Married Filing Separately

This filing status is not always the most advan­ta­geous. However, when a spouse owes certain debts (including defaulted student loans and unpaid child support), the IRS may divert any refund from a joint tax return to the appro­priate agency. To get a share of the refund, the taxpayer would have to file an injured spouse claim. This hassle can be avoided by filing a separate return.

The taxpayer does not have to be separated to choose married filing separately. Both spouses report only their income and claim their deduc­tions and credits. Filing separately may be wise if each taxpayer wants only to be respon­sible for their own tax. With a joint return, by comparison, each spouse is jointly and individ­ually liable for the full amount of the tax due.

Filing separately could be a good tax move if one spouse has signif­icant medical expenses. The ability to take a deduction for medical expenses is tied in to the level of adjusted gross income (AGI). Medical expenses are generally deductible only if they exceed 10 percent of AGI in 2019 (7.5% of AGI in 2018.) By filing separately, the AGI for each spouse is reduced.

Married taxpayers filing separately won’t qualify for certain credits (such as the child and dependent care tax credit) and can’t take certain deduc­tions (such as qualified education loan interest).

Qualifying Widow(er) with Dependent Child

This filing status offers many of the advan­tages of a joint return. Taxpayers may select this status if their spouse died recently. The status allows joint tax rates and offers the highest possible standard deduction. To qualify, you must satisfy all of the following conditions:

  • Spouse died either last tax year or the tax year before that
  • Taxpayer qualified to file a joint return with their spouse for the year he or she died
  • Did not remarry before the end of the tax year
  • Taxpayer has a quali­fying dependent child 
    • Foster children are not included in the defin­ition, nor are any other types of dependents.
  • Taxpayer provided over half the cost of keeping up a home for the quali­fying child 
    • Child must reside in the same household with the taxpayer for the entire year except for “temporary absences”.

The surviving spouse can file a joint return with the deceased spouse for 2019 if the spouse died in 2019. They can then file using the quali­fying widow/widower status for tax years 2020 and 2021 if the taxpayer qualifies. They would need to choose another filing status for tax year 2021 and going forward, such as single or head of household, depending on their circumstances.

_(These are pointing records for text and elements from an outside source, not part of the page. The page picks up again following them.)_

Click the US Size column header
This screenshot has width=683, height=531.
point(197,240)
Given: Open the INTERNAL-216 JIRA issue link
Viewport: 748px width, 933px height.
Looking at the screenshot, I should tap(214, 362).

Choosing the correct filing status is important and not always easy. You might want to speak with a tax profes­sional or financial adviser for guidance. You can also consult IRS Publi­cation 17 for more information.

Rick’s Tips:

  • A “marriage penalty” can occur when spouses both have high incomes and file jointly as a married couple.
  • Head of Household filing status could offer bigger deduc­tions and more exemp­tions to taxpayers who qualify.
  • The IRS offers a special filing status to ease some of the financial burden experi­enced by a quali­fying widow or widower.